• _PROVIDED DATA_
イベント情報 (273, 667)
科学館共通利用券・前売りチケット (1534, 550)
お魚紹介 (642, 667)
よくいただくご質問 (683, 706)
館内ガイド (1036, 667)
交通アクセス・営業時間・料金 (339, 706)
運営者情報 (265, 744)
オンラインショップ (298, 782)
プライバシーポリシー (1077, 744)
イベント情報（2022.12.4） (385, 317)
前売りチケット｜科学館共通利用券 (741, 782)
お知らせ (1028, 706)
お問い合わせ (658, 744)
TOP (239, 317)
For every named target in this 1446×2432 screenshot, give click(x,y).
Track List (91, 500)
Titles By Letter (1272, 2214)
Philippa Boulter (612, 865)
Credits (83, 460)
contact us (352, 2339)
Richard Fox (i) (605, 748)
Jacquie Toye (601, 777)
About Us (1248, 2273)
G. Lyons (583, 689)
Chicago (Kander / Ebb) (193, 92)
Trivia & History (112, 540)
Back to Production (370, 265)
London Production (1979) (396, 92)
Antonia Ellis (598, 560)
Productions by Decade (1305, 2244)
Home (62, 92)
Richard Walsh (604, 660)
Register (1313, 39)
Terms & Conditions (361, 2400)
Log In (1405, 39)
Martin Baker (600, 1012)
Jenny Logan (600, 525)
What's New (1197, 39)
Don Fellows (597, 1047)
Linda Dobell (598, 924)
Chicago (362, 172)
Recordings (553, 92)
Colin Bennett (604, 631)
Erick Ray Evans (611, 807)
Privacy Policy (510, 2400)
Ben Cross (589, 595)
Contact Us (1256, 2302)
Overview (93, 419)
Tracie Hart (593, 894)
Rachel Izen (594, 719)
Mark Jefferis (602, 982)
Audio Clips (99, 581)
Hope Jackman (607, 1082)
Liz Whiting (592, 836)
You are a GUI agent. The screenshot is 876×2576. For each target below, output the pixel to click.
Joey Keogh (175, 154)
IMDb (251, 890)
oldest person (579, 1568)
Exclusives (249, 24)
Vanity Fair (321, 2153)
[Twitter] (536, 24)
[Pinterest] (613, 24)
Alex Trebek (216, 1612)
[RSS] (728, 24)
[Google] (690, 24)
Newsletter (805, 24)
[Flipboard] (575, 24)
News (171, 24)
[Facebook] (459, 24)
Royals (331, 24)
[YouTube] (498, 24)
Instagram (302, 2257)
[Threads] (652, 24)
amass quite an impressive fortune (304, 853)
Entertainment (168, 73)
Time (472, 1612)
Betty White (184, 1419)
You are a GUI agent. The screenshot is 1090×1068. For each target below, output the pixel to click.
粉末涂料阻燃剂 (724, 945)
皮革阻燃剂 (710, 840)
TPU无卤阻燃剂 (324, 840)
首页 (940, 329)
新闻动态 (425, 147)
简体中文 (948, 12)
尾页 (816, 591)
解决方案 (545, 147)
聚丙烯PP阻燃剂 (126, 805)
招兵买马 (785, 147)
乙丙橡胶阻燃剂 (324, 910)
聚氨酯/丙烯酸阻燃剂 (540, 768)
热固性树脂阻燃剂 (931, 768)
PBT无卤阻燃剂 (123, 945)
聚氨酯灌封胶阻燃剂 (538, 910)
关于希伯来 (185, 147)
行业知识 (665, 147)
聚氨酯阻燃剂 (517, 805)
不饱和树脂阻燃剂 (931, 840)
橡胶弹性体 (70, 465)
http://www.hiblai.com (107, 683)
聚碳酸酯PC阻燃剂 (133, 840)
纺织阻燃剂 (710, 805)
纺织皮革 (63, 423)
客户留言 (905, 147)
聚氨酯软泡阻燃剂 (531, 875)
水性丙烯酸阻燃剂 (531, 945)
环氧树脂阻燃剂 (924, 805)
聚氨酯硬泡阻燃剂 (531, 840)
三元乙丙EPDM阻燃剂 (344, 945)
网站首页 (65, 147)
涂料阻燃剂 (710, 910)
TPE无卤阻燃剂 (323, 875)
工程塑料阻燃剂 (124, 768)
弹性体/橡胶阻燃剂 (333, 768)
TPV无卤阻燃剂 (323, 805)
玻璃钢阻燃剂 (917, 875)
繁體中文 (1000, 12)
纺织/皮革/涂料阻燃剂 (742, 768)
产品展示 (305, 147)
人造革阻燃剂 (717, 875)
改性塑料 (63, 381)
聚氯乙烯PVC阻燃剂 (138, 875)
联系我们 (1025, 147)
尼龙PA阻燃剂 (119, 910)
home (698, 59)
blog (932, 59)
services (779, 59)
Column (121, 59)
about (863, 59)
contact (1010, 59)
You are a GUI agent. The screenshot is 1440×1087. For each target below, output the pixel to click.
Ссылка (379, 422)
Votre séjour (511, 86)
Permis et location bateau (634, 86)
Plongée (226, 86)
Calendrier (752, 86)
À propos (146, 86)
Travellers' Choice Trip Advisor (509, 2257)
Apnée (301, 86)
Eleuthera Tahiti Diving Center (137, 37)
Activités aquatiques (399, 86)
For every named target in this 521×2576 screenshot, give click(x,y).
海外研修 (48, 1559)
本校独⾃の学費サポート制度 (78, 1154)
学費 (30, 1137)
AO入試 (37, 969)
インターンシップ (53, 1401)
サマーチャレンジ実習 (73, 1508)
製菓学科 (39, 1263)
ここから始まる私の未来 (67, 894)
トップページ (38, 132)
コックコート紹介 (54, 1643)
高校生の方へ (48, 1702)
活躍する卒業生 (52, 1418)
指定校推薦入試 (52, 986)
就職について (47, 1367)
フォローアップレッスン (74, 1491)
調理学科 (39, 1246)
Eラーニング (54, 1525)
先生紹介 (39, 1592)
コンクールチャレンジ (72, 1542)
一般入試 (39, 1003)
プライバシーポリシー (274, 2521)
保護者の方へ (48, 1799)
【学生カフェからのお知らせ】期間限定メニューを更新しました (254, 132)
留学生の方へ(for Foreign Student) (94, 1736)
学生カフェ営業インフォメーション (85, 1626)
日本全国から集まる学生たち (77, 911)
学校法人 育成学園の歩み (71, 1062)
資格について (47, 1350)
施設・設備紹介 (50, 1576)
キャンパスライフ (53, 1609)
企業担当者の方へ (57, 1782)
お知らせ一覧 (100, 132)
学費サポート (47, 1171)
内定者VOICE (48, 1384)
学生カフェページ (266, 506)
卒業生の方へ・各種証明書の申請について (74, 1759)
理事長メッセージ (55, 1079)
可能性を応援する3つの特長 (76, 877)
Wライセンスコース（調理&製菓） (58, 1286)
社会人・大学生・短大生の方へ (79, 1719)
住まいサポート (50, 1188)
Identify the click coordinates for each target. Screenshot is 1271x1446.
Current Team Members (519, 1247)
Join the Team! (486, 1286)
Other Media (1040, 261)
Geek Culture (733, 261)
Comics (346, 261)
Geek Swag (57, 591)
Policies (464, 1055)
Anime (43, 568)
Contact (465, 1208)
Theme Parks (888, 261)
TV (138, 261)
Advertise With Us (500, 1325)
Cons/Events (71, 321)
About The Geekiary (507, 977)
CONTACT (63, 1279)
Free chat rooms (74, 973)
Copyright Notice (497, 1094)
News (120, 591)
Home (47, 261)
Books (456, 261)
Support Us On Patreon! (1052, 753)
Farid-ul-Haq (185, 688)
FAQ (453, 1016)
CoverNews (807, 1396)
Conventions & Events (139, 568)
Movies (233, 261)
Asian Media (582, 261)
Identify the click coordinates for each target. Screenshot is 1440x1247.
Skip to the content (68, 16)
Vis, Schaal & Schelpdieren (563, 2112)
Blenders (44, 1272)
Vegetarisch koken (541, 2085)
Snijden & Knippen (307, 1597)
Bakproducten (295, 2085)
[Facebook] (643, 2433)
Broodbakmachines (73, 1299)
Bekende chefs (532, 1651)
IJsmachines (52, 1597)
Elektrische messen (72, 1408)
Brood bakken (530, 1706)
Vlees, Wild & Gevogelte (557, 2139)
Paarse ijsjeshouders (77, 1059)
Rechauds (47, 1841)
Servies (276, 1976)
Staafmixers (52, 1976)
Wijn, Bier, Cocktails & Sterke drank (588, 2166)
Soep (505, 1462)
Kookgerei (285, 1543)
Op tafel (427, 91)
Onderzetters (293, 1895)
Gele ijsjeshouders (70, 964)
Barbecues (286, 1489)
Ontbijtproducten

• _WHAT THIS TASK INVOLVES_
Please collect every line above that contains the string "Identify" and list each of those lines in full.

• _EXERCISE ANSWER_
Identify the click coordinates for each target. Screenshot is 1271x1446.
Identify the click coordinates for each target. Screenshot is 1440x1247.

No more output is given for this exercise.